━━ Data excerpts ━━
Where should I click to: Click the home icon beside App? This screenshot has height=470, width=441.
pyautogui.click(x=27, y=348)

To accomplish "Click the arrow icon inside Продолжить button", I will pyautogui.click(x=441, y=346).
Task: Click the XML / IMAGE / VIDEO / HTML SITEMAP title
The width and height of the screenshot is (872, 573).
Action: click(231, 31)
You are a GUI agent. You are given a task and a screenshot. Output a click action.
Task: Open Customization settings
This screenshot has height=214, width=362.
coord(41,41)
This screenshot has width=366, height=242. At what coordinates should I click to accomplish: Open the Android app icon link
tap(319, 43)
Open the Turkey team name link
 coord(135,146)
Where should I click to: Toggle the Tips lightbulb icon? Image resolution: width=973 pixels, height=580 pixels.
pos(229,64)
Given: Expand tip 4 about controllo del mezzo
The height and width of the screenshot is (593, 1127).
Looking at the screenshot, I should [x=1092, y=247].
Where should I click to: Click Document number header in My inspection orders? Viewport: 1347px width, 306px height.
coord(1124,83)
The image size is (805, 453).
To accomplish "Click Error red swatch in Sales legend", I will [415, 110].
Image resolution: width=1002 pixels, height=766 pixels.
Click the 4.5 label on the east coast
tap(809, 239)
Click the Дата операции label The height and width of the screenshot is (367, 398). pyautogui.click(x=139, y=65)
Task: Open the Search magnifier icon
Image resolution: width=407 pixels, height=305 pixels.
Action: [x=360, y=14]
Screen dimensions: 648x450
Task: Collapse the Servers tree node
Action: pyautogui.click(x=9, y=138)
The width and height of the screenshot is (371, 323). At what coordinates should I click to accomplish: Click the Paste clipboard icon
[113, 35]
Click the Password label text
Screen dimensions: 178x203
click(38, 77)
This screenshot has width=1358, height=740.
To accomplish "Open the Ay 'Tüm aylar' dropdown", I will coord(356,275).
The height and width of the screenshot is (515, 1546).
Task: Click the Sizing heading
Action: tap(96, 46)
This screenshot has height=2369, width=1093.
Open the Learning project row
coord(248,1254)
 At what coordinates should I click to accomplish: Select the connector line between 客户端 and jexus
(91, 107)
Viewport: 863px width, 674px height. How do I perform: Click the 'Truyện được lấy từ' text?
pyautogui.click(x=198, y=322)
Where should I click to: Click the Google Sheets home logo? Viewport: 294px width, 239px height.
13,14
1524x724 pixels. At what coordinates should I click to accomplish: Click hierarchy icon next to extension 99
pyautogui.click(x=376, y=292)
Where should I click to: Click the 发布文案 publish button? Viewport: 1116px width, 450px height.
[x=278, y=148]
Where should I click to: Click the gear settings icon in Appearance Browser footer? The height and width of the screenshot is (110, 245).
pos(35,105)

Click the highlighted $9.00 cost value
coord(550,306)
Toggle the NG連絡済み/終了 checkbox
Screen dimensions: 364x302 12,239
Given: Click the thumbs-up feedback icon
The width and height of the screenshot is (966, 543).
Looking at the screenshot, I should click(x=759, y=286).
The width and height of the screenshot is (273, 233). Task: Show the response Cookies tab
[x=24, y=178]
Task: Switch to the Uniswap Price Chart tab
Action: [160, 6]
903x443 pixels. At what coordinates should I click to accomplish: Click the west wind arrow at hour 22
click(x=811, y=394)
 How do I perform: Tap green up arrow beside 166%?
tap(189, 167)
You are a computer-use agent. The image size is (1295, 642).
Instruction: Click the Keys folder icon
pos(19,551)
━━━
**Exercise requirements:** Word for word, return each of the entries shown above.

**Task solution:**
Where should I click to: Click the home icon beside App? This screenshot has height=470, width=441.
pyautogui.click(x=27, y=348)

To accomplish "Click the arrow icon inside Продолжить button", I will pyautogui.click(x=441, y=346).
Task: Click the XML / IMAGE / VIDEO / HTML SITEMAP title
The width and height of the screenshot is (872, 573).
Action: click(231, 31)
You are a GUI agent. You are given a task and a screenshot. Output a click action.
Task: Open Customization settings
This screenshot has height=214, width=362.
coord(41,41)
This screenshot has width=366, height=242. At what coordinates should I click to accomplish: Open the Android app icon link
tap(319, 43)
Open the Turkey team name link
 coord(135,146)
Where should I click to: Toggle the Tips lightbulb icon? Image resolution: width=973 pixels, height=580 pixels.
pos(229,64)
Given: Expand tip 4 about controllo del mezzo
The height and width of the screenshot is (593, 1127).
Looking at the screenshot, I should [x=1092, y=247].
Where should I click to: Click Document number header in My inspection orders? Viewport: 1347px width, 306px height.
coord(1124,83)
The image size is (805, 453).
To accomplish "Click Error red swatch in Sales legend", I will [415, 110].
Image resolution: width=1002 pixels, height=766 pixels.
Click the 4.5 label on the east coast
tap(809, 239)
Click the Дата операции label The height and width of the screenshot is (367, 398). pyautogui.click(x=139, y=65)
Task: Open the Search magnifier icon
Image resolution: width=407 pixels, height=305 pixels.
Action: [x=360, y=14]
Screen dimensions: 648x450
Task: Collapse the Servers tree node
Action: pyautogui.click(x=9, y=138)
The width and height of the screenshot is (371, 323). At what coordinates should I click to accomplish: Click the Paste clipboard icon
[113, 35]
Click the Password label text
Screen dimensions: 178x203
click(38, 77)
This screenshot has width=1358, height=740.
To accomplish "Open the Ay 'Tüm aylar' dropdown", I will coord(356,275).
The height and width of the screenshot is (515, 1546).
Task: Click the Sizing heading
Action: tap(96, 46)
This screenshot has height=2369, width=1093.
Open the Learning project row
coord(248,1254)
 At what coordinates should I click to accomplish: Select the connector line between 客户端 and jexus
(91, 107)
Viewport: 863px width, 674px height. How do I perform: Click the 'Truyện được lấy từ' text?
pyautogui.click(x=198, y=322)
Where should I click to: Click the Google Sheets home logo? Viewport: 294px width, 239px height.
13,14
1524x724 pixels. At what coordinates should I click to accomplish: Click hierarchy icon next to extension 99
pyautogui.click(x=376, y=292)
Where should I click to: Click the 发布文案 publish button? Viewport: 1116px width, 450px height.
[x=278, y=148]
Where should I click to: Click the gear settings icon in Appearance Browser footer? The height and width of the screenshot is (110, 245).
pos(35,105)

Click the highlighted $9.00 cost value
coord(550,306)
Toggle the NG連絡済み/終了 checkbox
Screen dimensions: 364x302 12,239
Given: Click the thumbs-up feedback icon
The width and height of the screenshot is (966, 543).
Looking at the screenshot, I should click(x=759, y=286).
The width and height of the screenshot is (273, 233). Task: Show the response Cookies tab
[x=24, y=178]
Task: Switch to the Uniswap Price Chart tab
Action: [160, 6]
903x443 pixels. At what coordinates should I click to accomplish: Click the west wind arrow at hour 22
click(x=811, y=394)
 How do I perform: Tap green up arrow beside 166%?
tap(189, 167)
You are a computer-use agent. The image size is (1295, 642).
Instruction: Click the Keys folder icon
pos(19,551)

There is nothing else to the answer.